You could this instead of using map and a lambda function:

df["latitude"] = df["geolocations"].str[0]
df["longitude"] = df["geolocations"].str[1]

And as Ben said in comment, even shorter:

df["latitude"], df["longitude"] = df["geolocations"].str
Rivers
  • 1,783
  • 1
  • 8
  • 27
1

You can use zip to unpack the tuple inside the geolocation column:

def add_geolocation(df, country_column):
    df["geolocation"] = country_column.map(geolocate)
    df['lat'], df['long'] = zip(*df['geolocation'])
    return df

Edit: what does zip(*df['geolocation']) do?

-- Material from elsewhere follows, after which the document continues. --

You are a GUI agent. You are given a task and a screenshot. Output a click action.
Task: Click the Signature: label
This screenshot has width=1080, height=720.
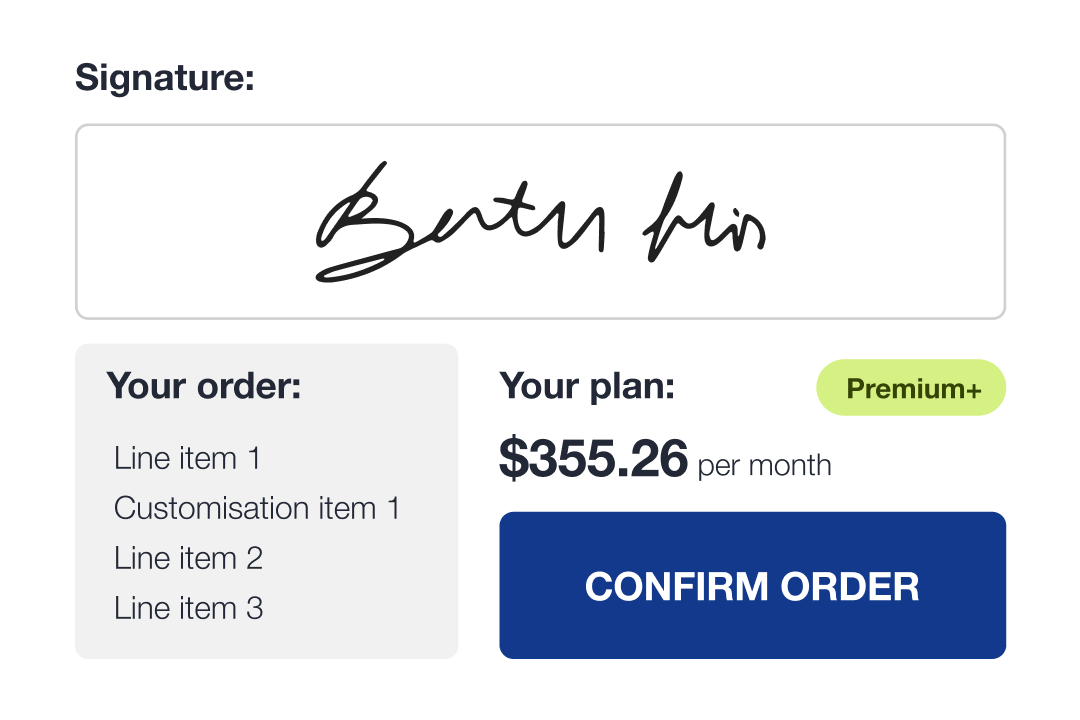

This is a combination of two different concepts: the star (*) operator and the zip function.

The * operator unpacks the collection into positional arguments. The following two calls are equivalent:

def f(a, b):
    return a + b

f(1, 2) # return 3

lst = [1,2]
f(*lst) # return 3

The zip function returns elements from the input collections pair-wise:

zip([1,2], ['A', 'B'], ['One', 'Two']) # return (1, 'A', 'One'), (2, 'B', 'Two')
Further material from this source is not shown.